Saturday 17 October, 14.00 until 15.30, Cinema 3, Barbican Therapeutic Times
Happiness is increasingly considered a proper measure of social progress and a goal of public policy. Myriad organisations, from the UN to international think-tanks, rank countries according to their ‘gross national happiness’, as a ‘more human measure’ than gross domestic product (GDP). Happiness as an end has become such an accepted aspect of public life that one of its most high-profile gurus, Sir Anthony Seldon, founder of Action for Happiness, has called his new book Beyond Happiness. While the policy focus on happiness is new, historically most human beings have wanted to know how to live a happy or fulfilled life. Philosophies and religions have tried to answer the question of how we should live a good life. In our own day, bookshops have large sections devoted to ‘personal development’, ‘popular psychology’ or ‘mind, body and spirit’. Books reveal how to achieve effectiveness in business, success in relationships, or just plain happiness.
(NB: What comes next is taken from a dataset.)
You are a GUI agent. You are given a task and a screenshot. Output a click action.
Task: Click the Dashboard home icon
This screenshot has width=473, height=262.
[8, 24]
Is there any evidence that following such advice actually works? And is this a sensible aim in the first place? Might not unpleasant emotions like misery, guilt and fury be perfectly rational reactions to awful realities or wrongdoing? Is being content thanks to ignorance more desirable than unhappiness caused by knowledge of problems in the world, failings in oneself? After all, JS Mill famously warned that is ‘better to be Socrates dissatisfied than a fool satisfied’. Some movements in psychotherapy agree with this, and seek only to treat ‘irrational’ anxieties. Indeed, in today’s therapeutic cultural climate, might a preoccupation with one’s own happiness regardless of the world beyond be little more than inward-looking narcissism?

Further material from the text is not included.